While the hunt for Osama bin Laden, the terrorist behind the horrific September 11 attacks of 2001, was a matter of the highest national interest for the US government, in Zero Dark Thirty (trailer), the latest feature of Kathryn Bigelow (“Point Break”, “The Hurt Locker”), it became a very personal endeavour for CIA agent Maya (Jessica Chastain).
In 2003, having spent her entire career with the CIA attempting to locate the al-Qaeda leader, Maya goes into the field for the first time. She travels to the US Embassy in Pakistan, where she joins Dan (Jason Clarke), who is, nearby, interrogating suspected al-Qaeda operatives, and their associates, often through the use of torture.
As her investigations progress, Maya becomes determined to find Abu Ahmed (Tushaar Mehra), an al-Qaeda courier, who she believes knows exactly where bin Laden is based. Despite hearing the courier had died some years earlier, Maya presses on with her search, and after a time discovers he is in fact alive but now using an alias.
He soon leads her, inadvertently, to a compound in Abbottabad, Pakistan, and eventually her CIA colleagues become certain that the terrorist leader is living there.
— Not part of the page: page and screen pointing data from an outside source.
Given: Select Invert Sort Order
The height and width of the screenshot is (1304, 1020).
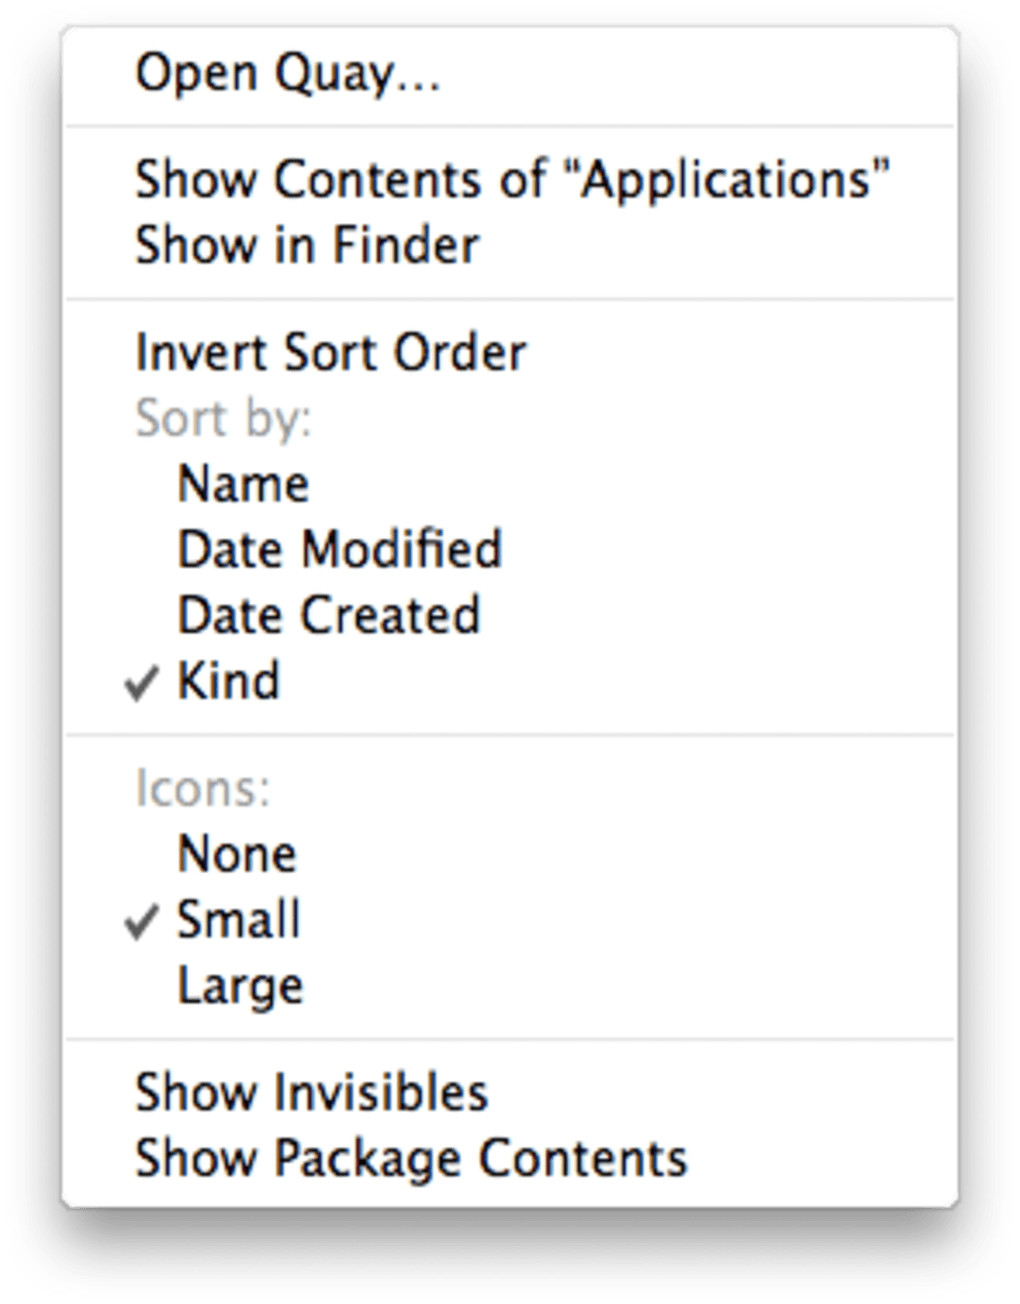Looking at the screenshot, I should coord(330,353).
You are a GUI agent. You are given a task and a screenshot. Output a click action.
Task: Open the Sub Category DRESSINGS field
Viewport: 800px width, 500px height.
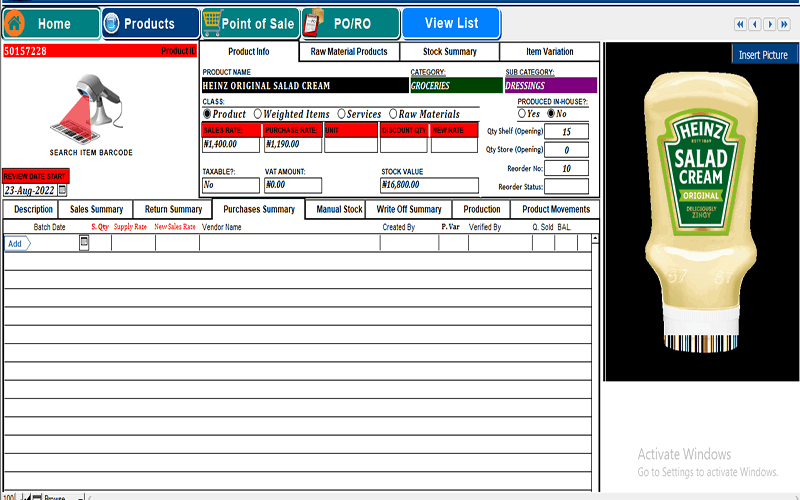click(x=550, y=86)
Maya then travels to a US military base in Jalalabad, Afghanistan, where she briefs special forces troops preparing to storm the compound and attempt to capture bin Laden.
Telling any story where the outcome is already known will always be a challenge, but here Bigelow, in conjunction with screenwriter Mark Boal, unfurls a spellbinding tale of intrigue by honing in on many of the lesser known aspects of the operation that surrounded the hunt for, and killing of, the former al-Qaeda leader.
By framing the pursuit as a personal undertaking on the part of Maya, Bigelow instills cohesion to what was a long running, and disparate, venture, while at the same time offering an insight into the selfless, tedious, and often isolated work, and life, of intelligent agents who believe they are putting duty before themselves.